34. The method of claim 33, wherein said ECM material comprises submucosa.

35. The method of claim 34, wherein said submucosa is intestinal, urinary bladder or stomach submucosa.

36. The method of claim 35, wherein said submucosa is small intestinal submucosa (SIS).

37. The method of claim 29, wherein said medical product is configured for use in vascular applications.

38. The method of claim 29, wherein said method further comprises forming the medical product into a tube.

39. The method of claim 38, wherein the diameter of said tube is less than about 5 mm.

40. The method of claim 29, wherein said polypeptides include at least 5 contiguous amino acids of SEQ ID NO:1.

41. The method of claim 40, wherein said polypeptides include at least 6 contiguous amino acids of SEQ ID NO:1.

42. The method of claim 41, wherein said polypeptides include at least 7 contiguous amino acids of SEQ ID NO:1.

43. The method of claim 29, wherein said polypeptides consist essentially of SEQ ID NO: 1.

44. The method of claim 29, wherein said polypeptides include an alpha-4 integrin binding domain, said endothelial cells include an alpha-4 integrin molecule, and said platelets lack an alpha-4 integrin molecule.

45. A method for treating a patient, comprising:

providing a medical product including a biocompatible material having received on at least a portion of a surface of said material a plurality of polypeptides, wherein said polypeptides have an amino acid sequence derived from fibronectin and include at least 4 contiguous amino acids of SEQ ID NO:1; and

implanting the medical product into said patient;

46. The method of claim 45, wherein said biocompatible material is comprised of a synthetic or a biological material.

47. The method of claim 46, wherein said biocompatible material is comprised of a biological material.

48. The method of claim 47, wherein said biological material is remodelable.

49. The method of claim 48, wherein said remodelable material comprises an extracellular matrix (ECM) material.

50. The method of claim 49, wherein said ECM material comprises submucosa.

51. The method of claim 50, wherein said submucosa is intestinal, urinary bladder or stomach submucosa.

52. The method of claim 51, wherein said submucosa is small intestinal submucosa (SIS).

53. The method of claim 45, wherein said medical product is configured for use in vascular applications.

54. The method of claim 45, wherein said method further comprises forming the medical product into a tube.

55. The method of claim 54, wherein the diameter of said tube is less than about 5 mm.

56. The method of claim 45, wherein said polypeptides include at least 5 contiguous amino acids of SEQ ID NO:1.

57. The method of claim 56, wherein said polypeptides include at least 6 contiguous amino acids of SEQ ID NO:1.

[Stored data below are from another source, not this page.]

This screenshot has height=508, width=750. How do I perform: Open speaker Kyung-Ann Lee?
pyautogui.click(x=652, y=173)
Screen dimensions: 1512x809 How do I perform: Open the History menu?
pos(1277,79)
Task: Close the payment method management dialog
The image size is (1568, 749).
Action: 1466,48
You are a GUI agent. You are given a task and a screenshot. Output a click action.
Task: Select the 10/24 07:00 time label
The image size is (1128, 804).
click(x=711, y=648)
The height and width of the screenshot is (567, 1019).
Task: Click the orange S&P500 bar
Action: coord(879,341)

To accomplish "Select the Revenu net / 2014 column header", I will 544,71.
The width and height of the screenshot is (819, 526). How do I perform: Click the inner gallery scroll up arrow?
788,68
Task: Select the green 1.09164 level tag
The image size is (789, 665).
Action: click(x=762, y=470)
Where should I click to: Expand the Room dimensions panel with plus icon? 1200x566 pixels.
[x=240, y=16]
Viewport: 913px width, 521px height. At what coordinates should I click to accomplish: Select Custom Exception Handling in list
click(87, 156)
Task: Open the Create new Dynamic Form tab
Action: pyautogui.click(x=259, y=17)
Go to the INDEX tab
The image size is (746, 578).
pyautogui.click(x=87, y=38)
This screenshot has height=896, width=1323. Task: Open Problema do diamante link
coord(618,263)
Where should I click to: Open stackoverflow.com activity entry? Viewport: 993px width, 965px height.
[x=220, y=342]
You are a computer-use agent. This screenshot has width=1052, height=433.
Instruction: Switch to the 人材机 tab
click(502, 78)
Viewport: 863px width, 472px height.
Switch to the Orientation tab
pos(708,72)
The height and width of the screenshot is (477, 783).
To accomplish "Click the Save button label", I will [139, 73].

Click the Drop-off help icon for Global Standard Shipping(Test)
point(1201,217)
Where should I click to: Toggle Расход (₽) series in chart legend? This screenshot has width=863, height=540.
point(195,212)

58. The method of claim 57, wherein said polypeptides include at least 7 contiguous amino acids of SEQ ID NO:1.

59. The method of claim 45, wherein said polypeptides consist essentially of SEQ ID NO: 1.

60. The method of claim 45, wherein said polypeptides include an alpha-4 integrin binding domain, said endothelial cells include an alpha-4 integrin molecule, and said platelets lack an alpha-4 integrin molecule.